Calibrated Adversarial Training

TL;DR

This paper introduces Calibrated Adversarial Training, a novel method that improves model robustness by reducing semantic perturbation effects through pixel-level adaptations and theoretical calibration, demonstrating superior empirical performance.

Contribution

It proposes a new calibrated robust error metric and a training method that mitigates semantic distortions in adversarial examples, enhancing robustness.

Findings

Outperforms existing adversarial training methods on multiple datasets.

Provides theoretical bounds for the calibrated robust error.

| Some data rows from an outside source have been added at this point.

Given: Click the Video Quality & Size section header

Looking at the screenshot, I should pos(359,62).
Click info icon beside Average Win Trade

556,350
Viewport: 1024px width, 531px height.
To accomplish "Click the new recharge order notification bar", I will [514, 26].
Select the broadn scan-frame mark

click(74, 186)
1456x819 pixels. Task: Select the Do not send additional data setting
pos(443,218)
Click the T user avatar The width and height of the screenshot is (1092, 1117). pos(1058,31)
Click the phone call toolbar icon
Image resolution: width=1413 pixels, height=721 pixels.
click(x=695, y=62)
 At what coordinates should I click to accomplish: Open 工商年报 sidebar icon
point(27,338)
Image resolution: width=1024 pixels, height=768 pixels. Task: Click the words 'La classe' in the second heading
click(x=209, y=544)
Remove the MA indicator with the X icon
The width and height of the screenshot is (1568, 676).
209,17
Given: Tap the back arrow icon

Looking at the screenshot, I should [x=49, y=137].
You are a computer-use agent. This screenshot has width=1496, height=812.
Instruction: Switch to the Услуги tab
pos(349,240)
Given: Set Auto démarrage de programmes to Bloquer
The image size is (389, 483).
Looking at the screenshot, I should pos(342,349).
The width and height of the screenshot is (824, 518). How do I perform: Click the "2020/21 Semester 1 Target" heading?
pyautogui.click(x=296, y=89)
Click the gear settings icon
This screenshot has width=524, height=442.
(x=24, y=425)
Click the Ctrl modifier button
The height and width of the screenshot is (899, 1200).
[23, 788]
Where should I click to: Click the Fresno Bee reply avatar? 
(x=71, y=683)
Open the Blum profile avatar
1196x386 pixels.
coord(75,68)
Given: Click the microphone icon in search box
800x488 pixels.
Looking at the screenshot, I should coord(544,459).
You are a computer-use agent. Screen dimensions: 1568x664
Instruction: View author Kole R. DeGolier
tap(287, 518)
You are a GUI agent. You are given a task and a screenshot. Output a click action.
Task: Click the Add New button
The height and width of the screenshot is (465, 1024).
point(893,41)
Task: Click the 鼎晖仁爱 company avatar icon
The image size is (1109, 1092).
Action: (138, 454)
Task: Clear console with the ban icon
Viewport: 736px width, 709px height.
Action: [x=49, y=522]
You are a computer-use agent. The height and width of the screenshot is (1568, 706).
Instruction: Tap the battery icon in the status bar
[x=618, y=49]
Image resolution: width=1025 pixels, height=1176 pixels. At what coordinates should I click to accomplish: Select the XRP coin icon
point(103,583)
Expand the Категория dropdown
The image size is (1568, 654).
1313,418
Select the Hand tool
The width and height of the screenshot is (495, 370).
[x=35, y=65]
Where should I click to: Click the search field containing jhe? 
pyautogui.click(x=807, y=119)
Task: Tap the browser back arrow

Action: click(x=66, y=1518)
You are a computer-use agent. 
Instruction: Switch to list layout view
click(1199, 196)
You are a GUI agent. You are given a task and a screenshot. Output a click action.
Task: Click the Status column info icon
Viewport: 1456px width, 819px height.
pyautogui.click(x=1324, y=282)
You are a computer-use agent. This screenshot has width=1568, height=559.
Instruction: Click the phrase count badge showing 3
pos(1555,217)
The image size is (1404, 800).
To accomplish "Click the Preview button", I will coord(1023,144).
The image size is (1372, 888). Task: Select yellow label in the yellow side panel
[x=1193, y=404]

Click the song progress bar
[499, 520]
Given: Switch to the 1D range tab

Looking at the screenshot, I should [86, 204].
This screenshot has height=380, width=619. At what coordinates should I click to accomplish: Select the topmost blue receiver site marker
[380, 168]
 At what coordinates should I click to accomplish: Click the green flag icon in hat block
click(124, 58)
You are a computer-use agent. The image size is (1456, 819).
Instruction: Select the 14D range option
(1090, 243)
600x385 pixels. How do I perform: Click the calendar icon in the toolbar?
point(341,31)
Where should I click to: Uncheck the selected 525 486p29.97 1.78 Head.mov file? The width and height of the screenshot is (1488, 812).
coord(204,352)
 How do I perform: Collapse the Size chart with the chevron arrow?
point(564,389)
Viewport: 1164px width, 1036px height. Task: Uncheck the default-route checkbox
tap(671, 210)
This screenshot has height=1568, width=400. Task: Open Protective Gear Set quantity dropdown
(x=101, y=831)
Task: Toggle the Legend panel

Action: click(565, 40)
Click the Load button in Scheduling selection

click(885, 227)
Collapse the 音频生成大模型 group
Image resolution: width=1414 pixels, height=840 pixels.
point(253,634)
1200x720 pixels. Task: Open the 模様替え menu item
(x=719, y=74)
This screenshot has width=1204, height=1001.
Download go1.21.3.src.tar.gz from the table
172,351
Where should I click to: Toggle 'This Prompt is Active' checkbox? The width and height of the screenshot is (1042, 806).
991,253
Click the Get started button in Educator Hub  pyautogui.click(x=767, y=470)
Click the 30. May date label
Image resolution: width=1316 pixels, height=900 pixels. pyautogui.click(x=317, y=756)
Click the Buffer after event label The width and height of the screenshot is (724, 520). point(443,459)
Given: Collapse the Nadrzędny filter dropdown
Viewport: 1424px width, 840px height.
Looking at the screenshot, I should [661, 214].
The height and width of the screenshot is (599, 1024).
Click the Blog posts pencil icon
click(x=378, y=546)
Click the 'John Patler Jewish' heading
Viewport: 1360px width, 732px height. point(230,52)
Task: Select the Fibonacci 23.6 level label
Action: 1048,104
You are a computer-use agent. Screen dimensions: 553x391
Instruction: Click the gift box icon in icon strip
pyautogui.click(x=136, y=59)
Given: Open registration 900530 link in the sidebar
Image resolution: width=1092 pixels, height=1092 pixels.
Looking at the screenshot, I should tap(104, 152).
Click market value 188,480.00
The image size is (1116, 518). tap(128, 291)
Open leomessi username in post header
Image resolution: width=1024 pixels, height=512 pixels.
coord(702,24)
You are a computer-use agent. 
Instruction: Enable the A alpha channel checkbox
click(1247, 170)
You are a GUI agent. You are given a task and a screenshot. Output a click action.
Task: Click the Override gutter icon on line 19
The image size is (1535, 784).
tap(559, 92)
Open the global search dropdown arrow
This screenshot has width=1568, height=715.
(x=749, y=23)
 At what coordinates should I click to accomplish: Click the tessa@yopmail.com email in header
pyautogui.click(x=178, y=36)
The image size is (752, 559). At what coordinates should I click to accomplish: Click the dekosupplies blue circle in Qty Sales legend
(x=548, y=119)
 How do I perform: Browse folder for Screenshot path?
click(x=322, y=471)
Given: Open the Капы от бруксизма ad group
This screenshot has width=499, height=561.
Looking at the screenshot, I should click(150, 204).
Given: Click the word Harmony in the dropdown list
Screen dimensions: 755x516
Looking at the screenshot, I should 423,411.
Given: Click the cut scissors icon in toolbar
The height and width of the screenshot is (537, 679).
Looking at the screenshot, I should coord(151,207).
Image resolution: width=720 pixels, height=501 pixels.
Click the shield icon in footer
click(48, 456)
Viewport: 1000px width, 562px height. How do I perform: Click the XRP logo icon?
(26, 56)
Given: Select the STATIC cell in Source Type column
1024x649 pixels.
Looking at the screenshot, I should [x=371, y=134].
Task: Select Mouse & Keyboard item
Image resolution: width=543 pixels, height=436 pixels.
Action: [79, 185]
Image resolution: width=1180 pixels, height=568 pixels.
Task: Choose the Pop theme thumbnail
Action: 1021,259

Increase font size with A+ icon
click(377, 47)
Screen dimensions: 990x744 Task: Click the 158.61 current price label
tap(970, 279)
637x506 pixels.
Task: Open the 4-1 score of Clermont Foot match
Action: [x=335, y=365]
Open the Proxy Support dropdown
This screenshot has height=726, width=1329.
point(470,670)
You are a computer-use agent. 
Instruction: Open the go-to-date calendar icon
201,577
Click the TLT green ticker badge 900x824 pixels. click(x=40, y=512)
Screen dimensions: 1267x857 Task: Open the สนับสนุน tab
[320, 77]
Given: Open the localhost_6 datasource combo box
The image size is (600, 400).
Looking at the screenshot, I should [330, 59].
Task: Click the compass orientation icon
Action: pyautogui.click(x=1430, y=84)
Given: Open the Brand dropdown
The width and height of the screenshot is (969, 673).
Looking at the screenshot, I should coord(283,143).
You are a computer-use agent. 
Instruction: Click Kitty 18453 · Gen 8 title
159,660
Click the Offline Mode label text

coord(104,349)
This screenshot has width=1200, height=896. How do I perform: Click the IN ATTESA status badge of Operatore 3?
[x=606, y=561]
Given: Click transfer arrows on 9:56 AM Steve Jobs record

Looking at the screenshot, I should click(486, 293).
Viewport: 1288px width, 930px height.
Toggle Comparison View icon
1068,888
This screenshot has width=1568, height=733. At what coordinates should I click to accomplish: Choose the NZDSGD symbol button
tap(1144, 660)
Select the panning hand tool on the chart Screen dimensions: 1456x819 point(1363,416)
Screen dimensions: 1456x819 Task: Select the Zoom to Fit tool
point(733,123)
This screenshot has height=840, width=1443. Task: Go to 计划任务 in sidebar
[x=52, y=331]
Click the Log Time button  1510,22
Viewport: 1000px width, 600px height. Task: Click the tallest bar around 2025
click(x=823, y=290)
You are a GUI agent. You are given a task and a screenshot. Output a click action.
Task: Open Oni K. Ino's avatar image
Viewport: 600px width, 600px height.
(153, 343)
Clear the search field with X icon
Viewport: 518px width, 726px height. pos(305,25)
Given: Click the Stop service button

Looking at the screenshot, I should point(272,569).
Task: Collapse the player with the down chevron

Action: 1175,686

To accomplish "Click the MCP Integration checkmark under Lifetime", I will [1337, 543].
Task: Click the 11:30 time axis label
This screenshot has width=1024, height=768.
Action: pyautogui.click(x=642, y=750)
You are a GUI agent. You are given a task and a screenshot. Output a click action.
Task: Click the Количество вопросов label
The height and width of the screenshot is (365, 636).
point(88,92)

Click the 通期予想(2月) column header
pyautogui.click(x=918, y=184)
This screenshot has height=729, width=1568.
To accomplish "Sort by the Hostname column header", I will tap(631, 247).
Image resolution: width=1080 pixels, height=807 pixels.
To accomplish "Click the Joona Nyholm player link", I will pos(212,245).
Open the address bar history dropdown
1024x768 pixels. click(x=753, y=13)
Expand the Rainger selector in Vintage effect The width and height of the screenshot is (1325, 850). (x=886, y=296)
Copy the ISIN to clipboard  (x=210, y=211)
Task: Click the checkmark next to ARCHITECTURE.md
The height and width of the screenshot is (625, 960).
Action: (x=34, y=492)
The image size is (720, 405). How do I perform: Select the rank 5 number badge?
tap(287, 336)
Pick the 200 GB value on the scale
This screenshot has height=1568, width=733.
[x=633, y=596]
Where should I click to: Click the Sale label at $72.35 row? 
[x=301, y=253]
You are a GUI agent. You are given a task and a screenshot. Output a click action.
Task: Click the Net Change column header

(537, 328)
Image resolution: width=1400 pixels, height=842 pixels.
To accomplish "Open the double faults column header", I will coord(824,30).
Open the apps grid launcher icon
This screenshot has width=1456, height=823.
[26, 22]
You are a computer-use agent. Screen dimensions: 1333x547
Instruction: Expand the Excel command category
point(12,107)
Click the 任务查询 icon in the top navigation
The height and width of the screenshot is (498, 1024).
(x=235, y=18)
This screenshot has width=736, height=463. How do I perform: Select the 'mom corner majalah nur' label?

Shows improved model robustness against adversarial attacks.

Abstract

Adversarial training is an approach of increasing the robustness of models to adversarial attacks by including adversarial examples in the training set. One major challenge of producing adversarial examples is to contain sufficient perturbation in the example to flip the model's output while not making severe changes in the example's semantical content. Exuberant change in the semantical content could also change the true label of the example. Adding such examples to the training set results in adverse effects. In this paper, we present the Calibrated Adversarial Training, a method that reduces the adverse effects of semantic perturbations in adversarial training. The method produces pixel-level adaptations to the perturbations based on novel calibrated robust error. We provide theoretical analysis on the calibrated robust error and derive an upper bound for it. Our empirical results show a superior performance of the Calibrated Adversarial Training over a number of public datasets.